[Saved data entries]

-----

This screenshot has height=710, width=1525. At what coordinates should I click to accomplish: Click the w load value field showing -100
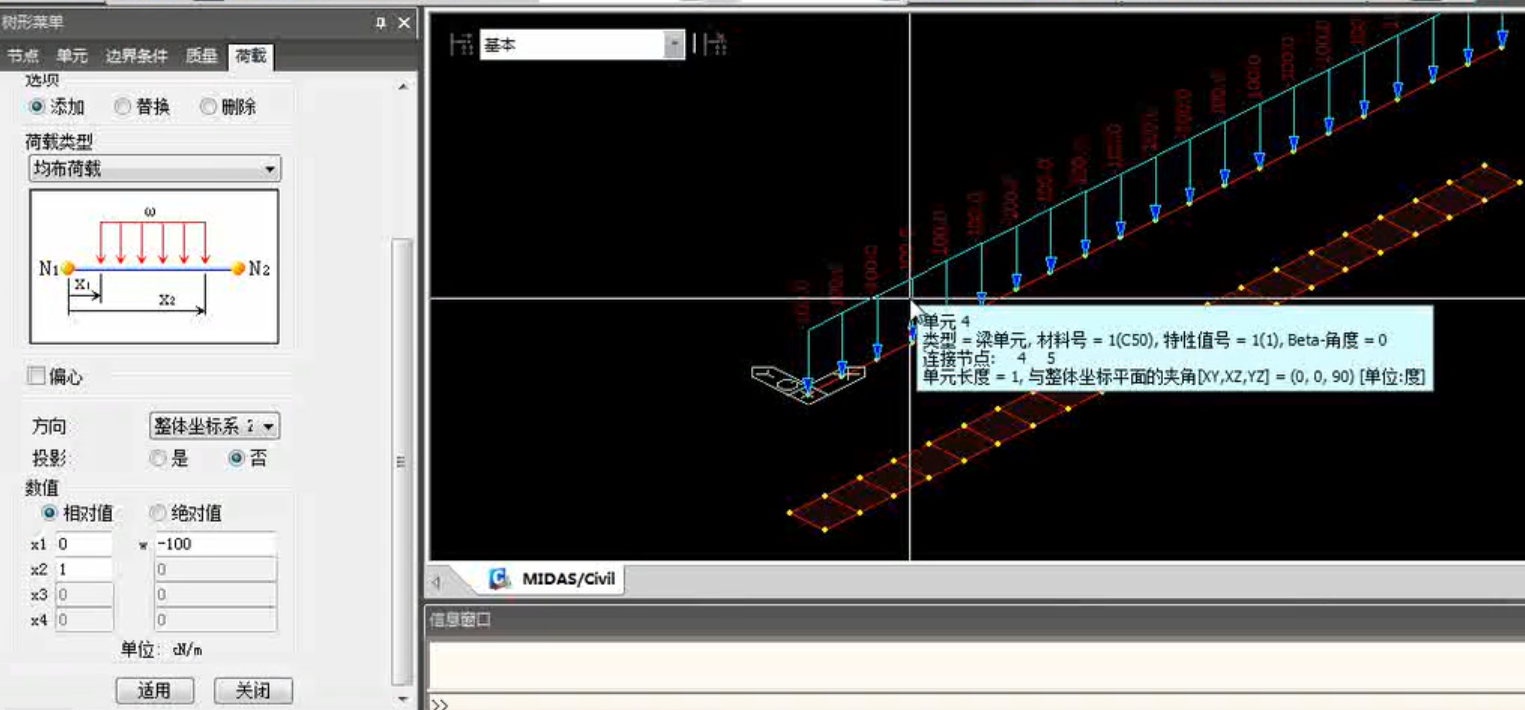[x=215, y=544]
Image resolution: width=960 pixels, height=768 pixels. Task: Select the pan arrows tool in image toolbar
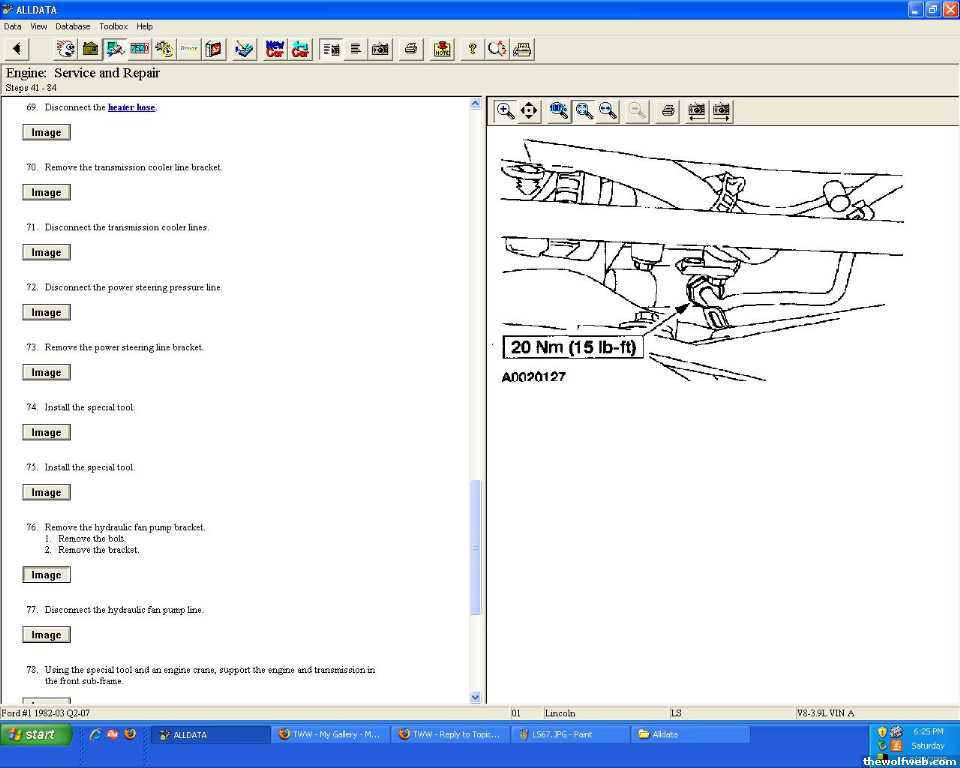click(530, 111)
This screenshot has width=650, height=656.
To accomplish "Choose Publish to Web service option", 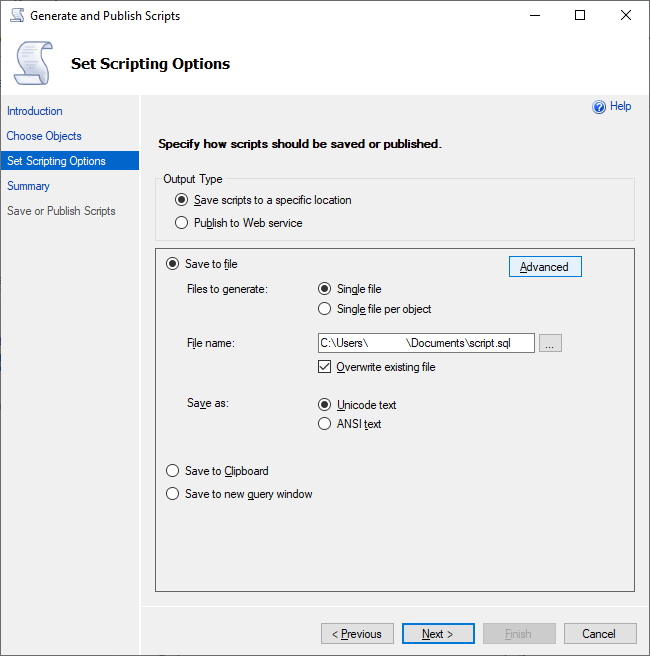I will point(181,223).
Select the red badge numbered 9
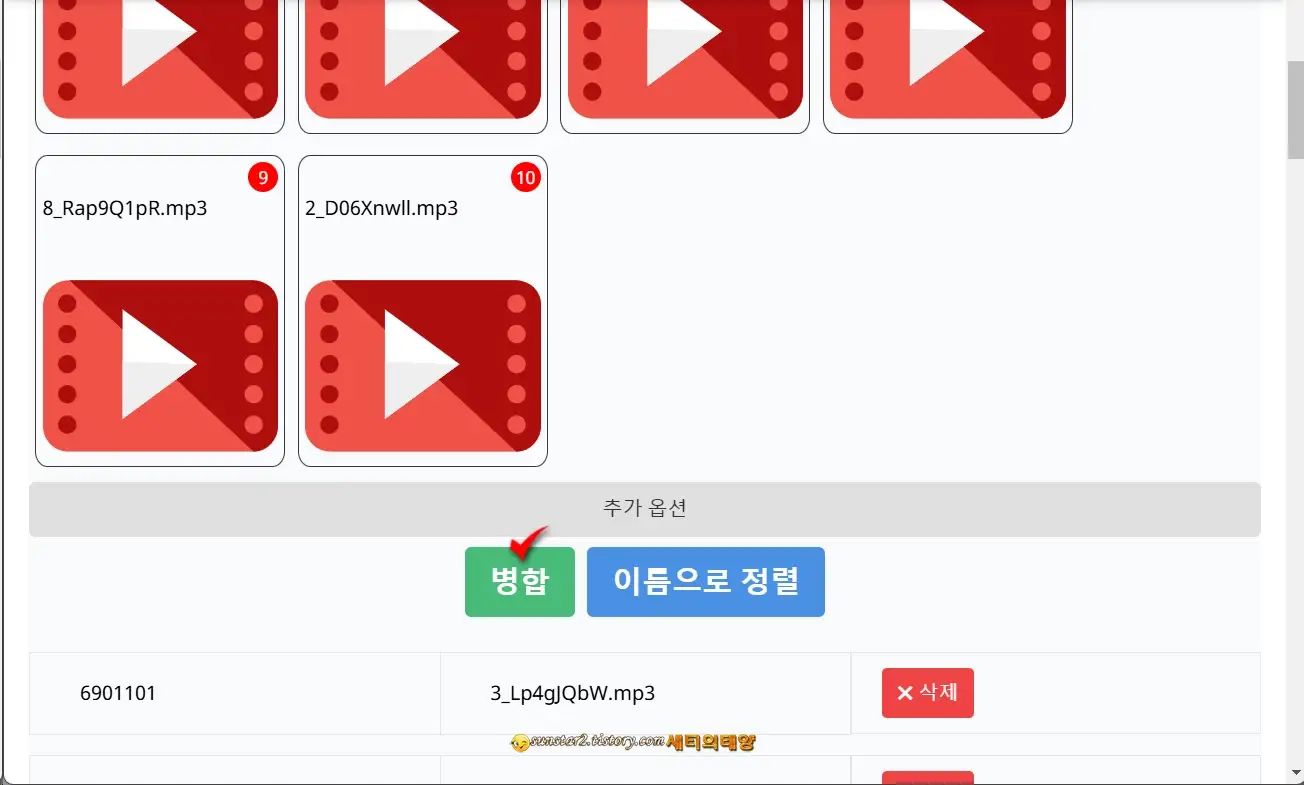The image size is (1304, 785). pyautogui.click(x=262, y=178)
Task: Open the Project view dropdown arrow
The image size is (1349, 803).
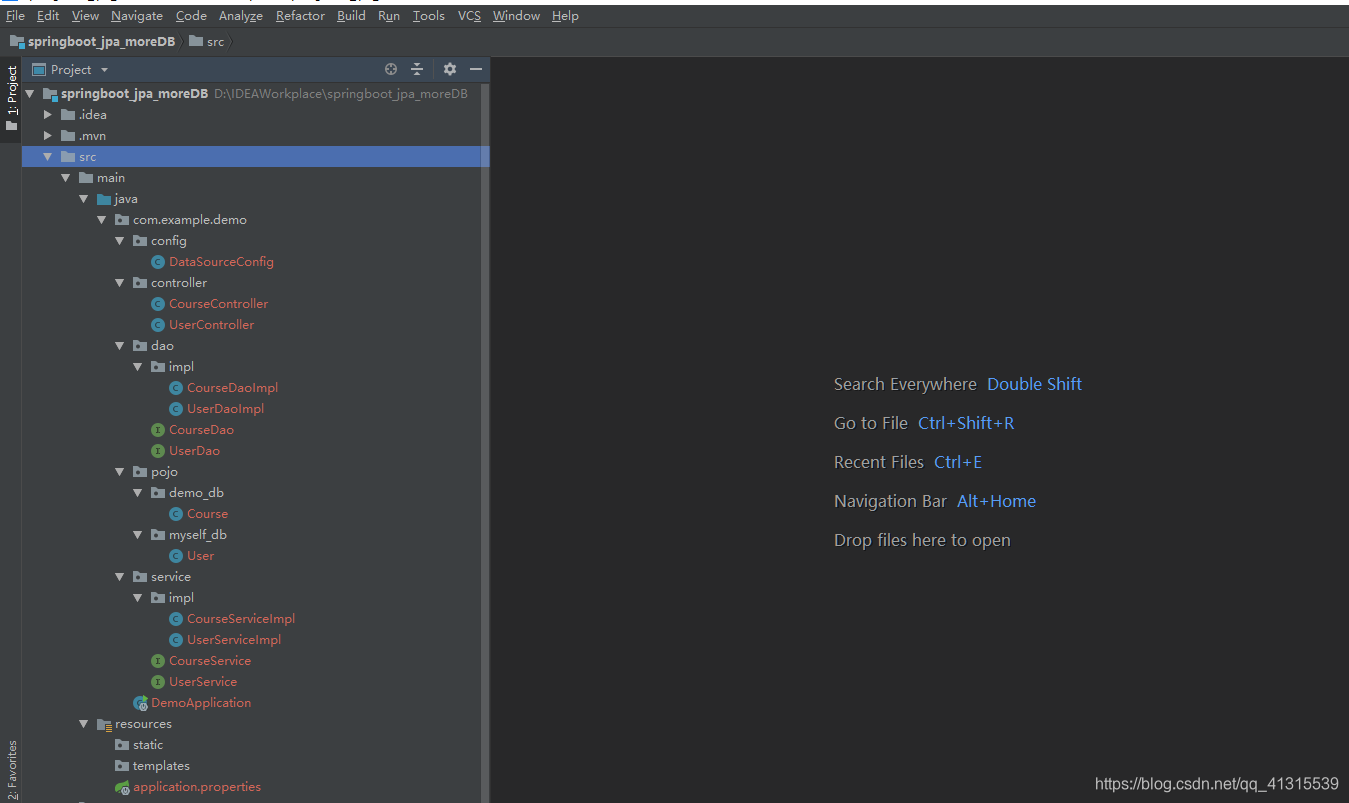Action: (x=103, y=69)
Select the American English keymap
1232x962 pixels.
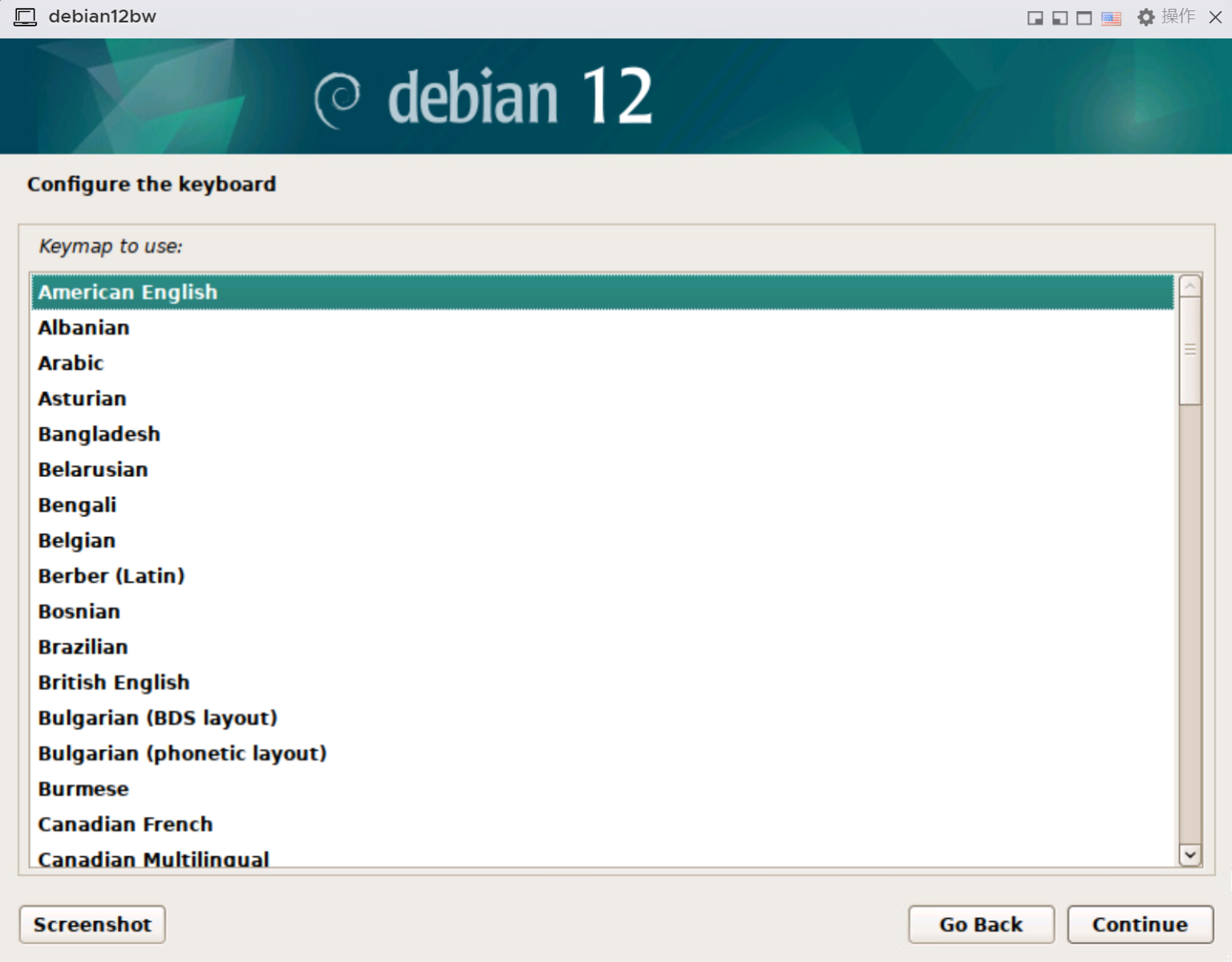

-----

■ Assignment
For this exercise, set down exactly the lines that run from the line holding "Select the red badge numbered 9" to the last line of the records above; include both end lines and omit pictures.

■ Your solution
Select the red badge numbered 9
The image size is (1304, 785). pyautogui.click(x=262, y=178)
Task: Open the Project view dropdown arrow
The image size is (1349, 803).
Action: (x=103, y=69)
Select the American English keymap
1232x962 pixels.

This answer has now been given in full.